Emerging theological voices are running with some of the fast horses in theology and it is lots of fun to watch and listen. Keep your eyes open because shifts are occurring and in ten years theology won’t be what it is today — and it’s a good thing.

Many of the leaders and thinkers of the emerging movement were nurtured theologically on books like those of Donald Bloesch, Millard Erickson, Wayne Grudem, or even older lights like Berkhof. Emerging leaders know this stuff — and often have moved beyond it or have rejected it...

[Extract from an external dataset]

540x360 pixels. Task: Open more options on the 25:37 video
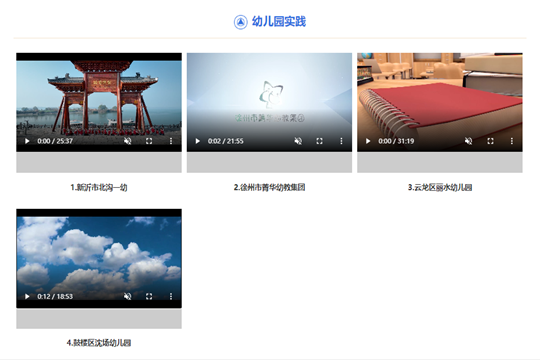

...Take, for instance, LeRon Shults. An emerging thinker, a young theologian, and one who has drunk deeply from seminal thinkers. What I find central to the major discussions of theology in the emerging movement is its turn to seminal thinkers and broad, sweeping trends. Shults deals in his book, Reforming Theolgocial Anthropology, with the turn to relationality and sketches the discussion through Aristotle, Kant, Hegel and Levinas. We have Barth and Pannenberg, and we have Leontius of Byzantium. And we have the impact of this turn toward a relational understanding on how we understand human nature, how we understand sin, and how we understand the imago Dei.

Others could be mentioned — John Franke, Stanley Grenz, Miroslav Volf, Kevin Vanhoozer...

...The major impact, as I’m seeing it, will be that bigger questions will be asked, newer approaches will be seen, and over time some dog-eared discussions will find their appropriate corner with questions no longer asked. Theology has always been the attempt to bring biblical theology into a new day, and that is exactly what we find in (to use Westerns) in Augustine, Aquinas, Calvin, Edwards, Barth, and the like. To stick to the categories and discussions of the 16th Century may be a learning experience, but theology always asks for new expressions in new times. I find the theology of the emerging movement trying to do just that.

McKnight lists a lot of the people that I've been reading over the last 8-10 years, people like Grenz, Franke, Volf, Van Hoozer, Shults, and Pannenberg not to mention the many other unmentioned ones - some theologians and some more practitioners too many to name.